Monday, January 8, 2018

Dealing with Inner Reactions

 Inner reactions seem to be triggers to personal judgments about oneself. For example, if I am hearing about another person's conflicts, I am in no way obligated to fall into the conflict itself. However, it is because I am over-identified with the people portrayed in the conflict that I often would get emotionally reacted by it.
   The example I am thinking about lately is that of a movie. When I am really drawn into the characters in the story, I forget that what I am seeing are only images arising on a screen. By reflecting on what supports the images or what is behind the images, I have a better chance of not getting so drawn or identified with these actors or characters in the drama. I can see the energies and the stories, but the characters are less "real" than I might initially make them out to be. But this does, I'm afraid, require a certain amount of spiritual practice, for which I am constantly in need of reminders.

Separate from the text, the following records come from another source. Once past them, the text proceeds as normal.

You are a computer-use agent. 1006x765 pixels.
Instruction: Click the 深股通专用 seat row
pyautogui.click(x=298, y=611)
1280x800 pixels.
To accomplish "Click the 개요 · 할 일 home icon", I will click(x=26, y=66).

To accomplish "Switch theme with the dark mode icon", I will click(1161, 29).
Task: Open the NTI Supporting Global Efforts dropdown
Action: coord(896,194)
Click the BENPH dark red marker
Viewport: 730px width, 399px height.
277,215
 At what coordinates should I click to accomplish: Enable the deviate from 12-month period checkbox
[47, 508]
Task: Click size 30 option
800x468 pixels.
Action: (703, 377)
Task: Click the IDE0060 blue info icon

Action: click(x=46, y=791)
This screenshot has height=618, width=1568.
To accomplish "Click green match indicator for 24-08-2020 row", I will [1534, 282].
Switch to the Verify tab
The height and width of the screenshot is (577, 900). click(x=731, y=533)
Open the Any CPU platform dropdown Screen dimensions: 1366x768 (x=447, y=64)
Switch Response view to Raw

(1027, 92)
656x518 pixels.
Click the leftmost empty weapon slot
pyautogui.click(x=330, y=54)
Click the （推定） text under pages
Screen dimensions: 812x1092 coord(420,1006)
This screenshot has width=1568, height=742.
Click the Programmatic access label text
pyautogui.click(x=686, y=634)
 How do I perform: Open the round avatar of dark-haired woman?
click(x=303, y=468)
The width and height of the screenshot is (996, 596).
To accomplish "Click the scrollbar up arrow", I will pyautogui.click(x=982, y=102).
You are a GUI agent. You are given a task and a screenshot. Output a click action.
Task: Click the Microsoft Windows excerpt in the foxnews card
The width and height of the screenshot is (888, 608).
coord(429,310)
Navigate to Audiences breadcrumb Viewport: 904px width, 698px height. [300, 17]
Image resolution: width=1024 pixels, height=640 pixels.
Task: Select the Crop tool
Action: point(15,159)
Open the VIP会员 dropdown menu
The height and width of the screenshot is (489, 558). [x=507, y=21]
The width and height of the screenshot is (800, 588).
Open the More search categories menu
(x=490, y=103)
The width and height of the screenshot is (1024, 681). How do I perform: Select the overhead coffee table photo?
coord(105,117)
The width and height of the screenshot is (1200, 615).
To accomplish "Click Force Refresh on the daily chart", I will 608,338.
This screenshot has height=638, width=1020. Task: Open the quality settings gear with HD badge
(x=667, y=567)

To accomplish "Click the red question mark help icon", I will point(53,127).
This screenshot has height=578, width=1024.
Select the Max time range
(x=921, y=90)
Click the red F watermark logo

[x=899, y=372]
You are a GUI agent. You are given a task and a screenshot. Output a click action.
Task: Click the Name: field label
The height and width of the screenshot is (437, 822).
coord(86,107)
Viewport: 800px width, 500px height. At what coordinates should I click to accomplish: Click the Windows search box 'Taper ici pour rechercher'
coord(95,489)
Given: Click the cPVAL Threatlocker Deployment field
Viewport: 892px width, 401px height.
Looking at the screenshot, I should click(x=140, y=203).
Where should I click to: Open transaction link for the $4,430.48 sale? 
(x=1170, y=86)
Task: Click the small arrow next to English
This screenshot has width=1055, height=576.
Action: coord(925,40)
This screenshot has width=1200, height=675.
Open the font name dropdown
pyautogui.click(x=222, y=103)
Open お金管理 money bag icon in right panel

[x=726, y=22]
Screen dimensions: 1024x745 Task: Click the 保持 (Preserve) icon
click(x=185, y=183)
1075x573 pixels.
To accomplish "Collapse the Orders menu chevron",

     Even when a person is drawn into the movie and the emotions, do they necessarily need to see the movie as real? I think that's the interesting question, because it suggests that even when there are mental kleshas or reactions, there are ways of seeing even these reactions as phenomena which one is actively creating in a sense. And one can even "play" all the individual characters as well, as though one were all the pieces on the chess board. It's similar to what Gestalt therapists have described: there are so many personalities in tension with each other but all of them are played out in the same field. Why not give them free play, but allowing oneself the humor to just observe the players, instead of getting too involved in the actors?